Migrants threatened with solitary confinement

The lawsuit, first filed in 2014, accuses GEO of violating federal anti-trafficking laws. One of the violations includes threatening the detained migrants with solitary confinement if they refused to work. The migrants are detained under civil immigration rules. The plaintiffs say this constitutes forced labor under the Trafficking Victims Protection Act. A lower court allowed the case to proceed.

Rather than addressing the merits, the Supreme Court will consider whether the 10th Circuit was wrong to deny GEO’s claim of governmental immunity.

The LA Times reports,

GEO Group, on the other hand, argues that it should be granted the same legal protections as the government when performing governmental functions: “The alternative is a legal backdoor through which activists can undermine policies with which they disagree by targeting contractors with lawsuits they could never bring against the government.”

The lawsuit challenges a key feature of the US immigration detention system. One being the use of civil detention to subject non-criminal migrants — including asylum seekers — to exploitative labor under the legal exception carved out by the 13th Amendment.

A dangerous precedent

GEO, which operates more than a dozen immigration detention centers across the US, has long faced allegations of abuse. In 2023, the 9th Circuit upheld a $23 million judgment against the company for failing to pay minimum wage to detained workers in Washington state.

The current case is one of the first to directly challenge the $1-a-day work program as illegal forced labor. A victory for GEO could open the door to broader immunity claims from federal contractors across law enforcement and border control. This could leave one of the most vulnerable populations —migrants — without legal recourse.

Prison slavery in practice

Though framed as voluntary, the work programs in detention centers have been repeatedly exposed as coercive and abusive. Detainees are not serving criminal sentences, yet are being subjected to labor practices that would be illegal outside prison walls.

For years, the Freedom United community has called for the abolition of this exception and the end of forced labor of detainees.

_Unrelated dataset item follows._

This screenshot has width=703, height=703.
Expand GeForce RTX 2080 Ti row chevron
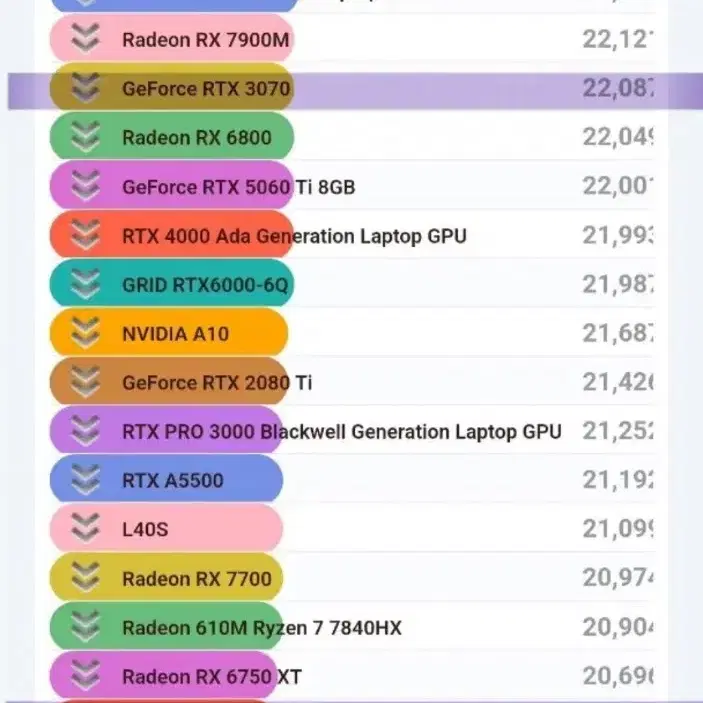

The 13th Amendment to the U.S. Constitution abolished slavery “except as a punishment for crime.” This exception continues to enable the exploitation of incarcerated and detained populations. It is wrong to force anyone, including the incarcerated, to work for free. And yet, to make matters worse, many of these immigration detainees have not committed any criminal act.

Advocates are urging the justices not to shield private prison companies from accountability. Upholding the right to challenge exploitative conditions in court is a vital step toward ending forced labor in all its forms.